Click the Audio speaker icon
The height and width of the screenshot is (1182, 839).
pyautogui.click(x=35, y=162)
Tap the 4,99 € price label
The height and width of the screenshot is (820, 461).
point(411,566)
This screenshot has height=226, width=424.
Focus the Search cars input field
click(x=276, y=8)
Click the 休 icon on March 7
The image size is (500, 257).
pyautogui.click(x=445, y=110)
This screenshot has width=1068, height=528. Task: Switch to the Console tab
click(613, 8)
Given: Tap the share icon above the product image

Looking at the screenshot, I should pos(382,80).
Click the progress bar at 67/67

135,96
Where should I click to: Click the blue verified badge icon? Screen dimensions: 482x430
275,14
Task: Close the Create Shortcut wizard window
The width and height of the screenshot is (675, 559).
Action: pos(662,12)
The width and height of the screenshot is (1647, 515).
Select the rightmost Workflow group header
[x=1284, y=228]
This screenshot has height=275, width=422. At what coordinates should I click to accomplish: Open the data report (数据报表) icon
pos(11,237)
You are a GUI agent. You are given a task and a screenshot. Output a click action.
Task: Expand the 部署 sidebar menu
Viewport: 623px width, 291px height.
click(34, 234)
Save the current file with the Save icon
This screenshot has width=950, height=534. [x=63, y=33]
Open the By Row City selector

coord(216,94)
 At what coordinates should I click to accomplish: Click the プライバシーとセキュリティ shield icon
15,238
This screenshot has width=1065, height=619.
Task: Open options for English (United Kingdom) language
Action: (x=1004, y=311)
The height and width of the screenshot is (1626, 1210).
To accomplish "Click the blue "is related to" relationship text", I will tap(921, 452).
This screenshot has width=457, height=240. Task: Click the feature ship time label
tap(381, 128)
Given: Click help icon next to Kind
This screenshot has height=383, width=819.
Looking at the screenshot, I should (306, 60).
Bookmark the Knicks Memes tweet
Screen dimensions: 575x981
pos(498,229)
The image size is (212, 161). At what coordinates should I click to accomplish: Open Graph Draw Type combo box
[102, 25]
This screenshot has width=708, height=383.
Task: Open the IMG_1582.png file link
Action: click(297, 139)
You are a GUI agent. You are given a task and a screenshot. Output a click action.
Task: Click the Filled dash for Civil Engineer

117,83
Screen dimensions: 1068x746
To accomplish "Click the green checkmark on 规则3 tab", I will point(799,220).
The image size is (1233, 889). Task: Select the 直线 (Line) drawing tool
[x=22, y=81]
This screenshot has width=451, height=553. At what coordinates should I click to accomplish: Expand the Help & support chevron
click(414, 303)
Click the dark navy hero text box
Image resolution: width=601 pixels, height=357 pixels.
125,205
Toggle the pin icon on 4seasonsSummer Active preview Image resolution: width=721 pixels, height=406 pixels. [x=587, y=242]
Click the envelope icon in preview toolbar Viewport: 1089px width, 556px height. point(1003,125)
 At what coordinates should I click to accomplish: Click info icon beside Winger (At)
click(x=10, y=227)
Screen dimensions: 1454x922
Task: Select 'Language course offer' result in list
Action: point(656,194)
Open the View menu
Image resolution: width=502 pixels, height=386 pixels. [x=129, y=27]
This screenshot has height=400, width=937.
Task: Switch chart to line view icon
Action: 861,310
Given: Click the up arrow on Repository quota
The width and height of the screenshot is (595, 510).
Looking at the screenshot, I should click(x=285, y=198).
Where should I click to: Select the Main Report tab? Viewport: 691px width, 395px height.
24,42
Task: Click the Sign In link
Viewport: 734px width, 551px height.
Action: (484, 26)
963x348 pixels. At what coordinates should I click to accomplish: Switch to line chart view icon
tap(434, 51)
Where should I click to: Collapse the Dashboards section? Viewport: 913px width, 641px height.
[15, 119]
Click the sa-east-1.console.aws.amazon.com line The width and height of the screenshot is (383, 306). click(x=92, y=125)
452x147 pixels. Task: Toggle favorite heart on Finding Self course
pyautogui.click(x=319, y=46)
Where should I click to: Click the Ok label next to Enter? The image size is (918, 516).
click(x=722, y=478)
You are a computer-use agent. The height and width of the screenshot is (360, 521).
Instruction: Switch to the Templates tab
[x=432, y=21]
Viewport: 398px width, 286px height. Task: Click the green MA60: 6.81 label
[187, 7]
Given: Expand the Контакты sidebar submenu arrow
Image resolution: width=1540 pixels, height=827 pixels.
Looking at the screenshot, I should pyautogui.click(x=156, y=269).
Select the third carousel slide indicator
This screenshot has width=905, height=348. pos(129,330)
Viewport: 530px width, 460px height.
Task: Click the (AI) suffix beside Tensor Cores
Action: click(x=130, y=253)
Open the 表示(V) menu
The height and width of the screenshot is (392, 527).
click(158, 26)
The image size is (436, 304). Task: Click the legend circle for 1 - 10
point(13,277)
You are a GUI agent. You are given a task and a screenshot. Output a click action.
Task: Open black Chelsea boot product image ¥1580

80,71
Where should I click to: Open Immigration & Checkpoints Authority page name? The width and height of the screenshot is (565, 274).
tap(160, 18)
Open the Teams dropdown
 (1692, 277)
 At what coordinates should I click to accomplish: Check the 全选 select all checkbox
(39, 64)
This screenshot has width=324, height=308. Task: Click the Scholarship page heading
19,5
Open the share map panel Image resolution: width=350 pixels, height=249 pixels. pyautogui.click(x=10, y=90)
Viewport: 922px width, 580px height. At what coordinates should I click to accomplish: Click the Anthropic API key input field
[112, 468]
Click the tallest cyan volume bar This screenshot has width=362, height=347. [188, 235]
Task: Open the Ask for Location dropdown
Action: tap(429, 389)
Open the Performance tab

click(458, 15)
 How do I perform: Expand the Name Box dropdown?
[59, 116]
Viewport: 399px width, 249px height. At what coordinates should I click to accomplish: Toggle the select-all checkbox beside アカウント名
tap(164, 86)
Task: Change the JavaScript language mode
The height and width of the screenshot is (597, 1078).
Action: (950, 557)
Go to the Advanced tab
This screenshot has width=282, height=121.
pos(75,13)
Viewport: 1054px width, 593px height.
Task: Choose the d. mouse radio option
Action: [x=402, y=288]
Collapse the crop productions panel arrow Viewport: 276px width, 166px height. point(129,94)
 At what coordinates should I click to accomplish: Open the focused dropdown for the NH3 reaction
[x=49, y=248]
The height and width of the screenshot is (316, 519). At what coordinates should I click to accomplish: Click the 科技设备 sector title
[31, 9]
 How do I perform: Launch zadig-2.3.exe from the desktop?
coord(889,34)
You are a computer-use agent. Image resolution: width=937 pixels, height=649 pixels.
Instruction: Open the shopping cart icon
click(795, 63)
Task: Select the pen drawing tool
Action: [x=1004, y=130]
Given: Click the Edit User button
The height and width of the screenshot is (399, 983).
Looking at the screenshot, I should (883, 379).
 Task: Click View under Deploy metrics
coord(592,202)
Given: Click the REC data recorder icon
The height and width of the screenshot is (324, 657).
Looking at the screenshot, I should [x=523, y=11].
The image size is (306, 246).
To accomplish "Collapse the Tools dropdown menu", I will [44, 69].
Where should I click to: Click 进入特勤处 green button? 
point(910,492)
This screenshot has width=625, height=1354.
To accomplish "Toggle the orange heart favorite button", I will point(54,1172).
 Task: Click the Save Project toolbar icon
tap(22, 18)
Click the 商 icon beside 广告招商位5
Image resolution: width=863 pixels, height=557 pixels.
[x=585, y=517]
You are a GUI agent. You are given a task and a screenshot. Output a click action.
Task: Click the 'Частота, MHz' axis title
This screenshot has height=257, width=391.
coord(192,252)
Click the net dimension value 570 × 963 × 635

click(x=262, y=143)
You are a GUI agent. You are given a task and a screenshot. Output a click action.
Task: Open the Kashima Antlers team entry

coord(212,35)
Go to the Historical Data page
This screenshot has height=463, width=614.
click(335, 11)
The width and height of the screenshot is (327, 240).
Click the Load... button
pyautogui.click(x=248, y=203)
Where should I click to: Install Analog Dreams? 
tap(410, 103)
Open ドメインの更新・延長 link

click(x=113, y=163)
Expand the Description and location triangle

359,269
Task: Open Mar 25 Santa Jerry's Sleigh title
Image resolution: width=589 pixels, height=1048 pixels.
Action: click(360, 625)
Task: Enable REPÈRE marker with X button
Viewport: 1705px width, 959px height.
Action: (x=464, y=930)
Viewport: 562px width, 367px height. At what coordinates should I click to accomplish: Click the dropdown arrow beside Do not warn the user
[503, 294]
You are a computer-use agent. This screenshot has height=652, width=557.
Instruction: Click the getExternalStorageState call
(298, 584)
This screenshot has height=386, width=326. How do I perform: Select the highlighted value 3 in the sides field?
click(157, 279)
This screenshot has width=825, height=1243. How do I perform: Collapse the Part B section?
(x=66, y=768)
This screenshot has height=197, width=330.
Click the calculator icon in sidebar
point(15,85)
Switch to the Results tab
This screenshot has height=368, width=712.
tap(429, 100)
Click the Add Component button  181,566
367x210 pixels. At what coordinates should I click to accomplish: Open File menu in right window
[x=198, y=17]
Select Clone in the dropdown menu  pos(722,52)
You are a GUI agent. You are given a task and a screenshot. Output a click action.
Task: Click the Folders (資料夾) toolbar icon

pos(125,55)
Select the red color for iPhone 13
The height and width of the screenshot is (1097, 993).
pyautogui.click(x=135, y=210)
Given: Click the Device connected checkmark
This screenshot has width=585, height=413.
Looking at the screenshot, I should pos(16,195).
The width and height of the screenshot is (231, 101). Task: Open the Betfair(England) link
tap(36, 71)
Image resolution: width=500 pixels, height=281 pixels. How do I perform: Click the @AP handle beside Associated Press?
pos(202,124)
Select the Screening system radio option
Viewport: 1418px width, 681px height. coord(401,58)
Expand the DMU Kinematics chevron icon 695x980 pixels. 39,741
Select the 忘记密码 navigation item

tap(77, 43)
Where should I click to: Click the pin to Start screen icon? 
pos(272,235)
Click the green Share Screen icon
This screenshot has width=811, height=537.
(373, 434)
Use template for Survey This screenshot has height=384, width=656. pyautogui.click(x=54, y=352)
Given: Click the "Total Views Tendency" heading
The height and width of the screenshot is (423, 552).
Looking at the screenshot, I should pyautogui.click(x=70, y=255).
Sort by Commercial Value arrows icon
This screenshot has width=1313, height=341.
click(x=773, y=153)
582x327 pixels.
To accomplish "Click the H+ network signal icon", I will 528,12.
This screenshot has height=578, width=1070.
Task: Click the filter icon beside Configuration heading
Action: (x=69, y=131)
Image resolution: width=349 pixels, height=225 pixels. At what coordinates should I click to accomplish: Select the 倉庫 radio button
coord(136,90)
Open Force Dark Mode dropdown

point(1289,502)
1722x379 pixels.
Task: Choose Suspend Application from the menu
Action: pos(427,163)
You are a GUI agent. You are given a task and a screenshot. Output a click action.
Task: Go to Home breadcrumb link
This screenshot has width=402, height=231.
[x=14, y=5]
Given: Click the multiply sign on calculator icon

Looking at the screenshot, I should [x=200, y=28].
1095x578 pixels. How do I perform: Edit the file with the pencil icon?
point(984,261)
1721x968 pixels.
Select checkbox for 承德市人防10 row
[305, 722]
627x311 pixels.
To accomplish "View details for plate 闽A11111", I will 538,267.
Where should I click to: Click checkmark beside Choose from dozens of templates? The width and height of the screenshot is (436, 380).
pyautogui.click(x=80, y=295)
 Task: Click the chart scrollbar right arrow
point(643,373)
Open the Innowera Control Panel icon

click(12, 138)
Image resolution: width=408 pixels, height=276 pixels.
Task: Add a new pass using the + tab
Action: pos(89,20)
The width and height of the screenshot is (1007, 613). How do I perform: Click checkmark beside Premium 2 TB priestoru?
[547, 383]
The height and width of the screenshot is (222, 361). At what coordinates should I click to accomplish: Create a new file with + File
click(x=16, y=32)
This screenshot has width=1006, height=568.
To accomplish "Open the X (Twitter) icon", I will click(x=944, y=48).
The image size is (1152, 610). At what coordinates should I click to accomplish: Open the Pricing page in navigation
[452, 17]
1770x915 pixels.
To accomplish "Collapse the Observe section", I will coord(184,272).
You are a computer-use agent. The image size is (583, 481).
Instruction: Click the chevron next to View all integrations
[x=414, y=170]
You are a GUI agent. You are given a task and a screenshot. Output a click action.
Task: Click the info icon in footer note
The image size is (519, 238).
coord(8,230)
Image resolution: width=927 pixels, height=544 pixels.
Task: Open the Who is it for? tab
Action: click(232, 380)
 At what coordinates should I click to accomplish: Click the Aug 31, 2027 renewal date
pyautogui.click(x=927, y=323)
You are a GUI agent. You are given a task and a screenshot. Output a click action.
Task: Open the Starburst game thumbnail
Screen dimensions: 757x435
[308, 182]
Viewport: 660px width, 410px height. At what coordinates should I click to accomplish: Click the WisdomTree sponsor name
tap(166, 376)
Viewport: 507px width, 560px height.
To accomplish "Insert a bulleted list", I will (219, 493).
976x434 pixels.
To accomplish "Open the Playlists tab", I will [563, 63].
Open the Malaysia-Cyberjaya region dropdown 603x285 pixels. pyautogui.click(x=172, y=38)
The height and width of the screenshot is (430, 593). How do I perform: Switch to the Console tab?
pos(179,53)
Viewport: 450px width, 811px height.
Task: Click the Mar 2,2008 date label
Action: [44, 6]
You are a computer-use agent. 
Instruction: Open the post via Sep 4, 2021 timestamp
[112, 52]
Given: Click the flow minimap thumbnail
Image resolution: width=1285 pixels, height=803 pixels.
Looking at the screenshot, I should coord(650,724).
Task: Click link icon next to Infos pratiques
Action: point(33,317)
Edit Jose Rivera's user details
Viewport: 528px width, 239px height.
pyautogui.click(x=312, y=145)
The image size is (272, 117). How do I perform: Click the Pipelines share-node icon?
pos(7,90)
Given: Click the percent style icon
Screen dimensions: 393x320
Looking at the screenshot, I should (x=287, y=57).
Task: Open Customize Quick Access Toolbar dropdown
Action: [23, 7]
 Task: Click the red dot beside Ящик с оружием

—————

Edit the rows that start at the line containing "Given: Click the multiply" and end at the line containing "I will 538,267.", changing "checkbox" to "check box" and keeping everything else the same. Give only those lines.

Given: Click the multiply sign on calculator icon

Looking at the screenshot, I should [x=200, y=28].
1095x578 pixels. How do I perform: Edit the file with the pencil icon?
point(984,261)
1721x968 pixels.
Select check box for 承德市人防10 row
[305, 722]
627x311 pixels.
To accomplish "View details for plate 闽A11111", I will 538,267.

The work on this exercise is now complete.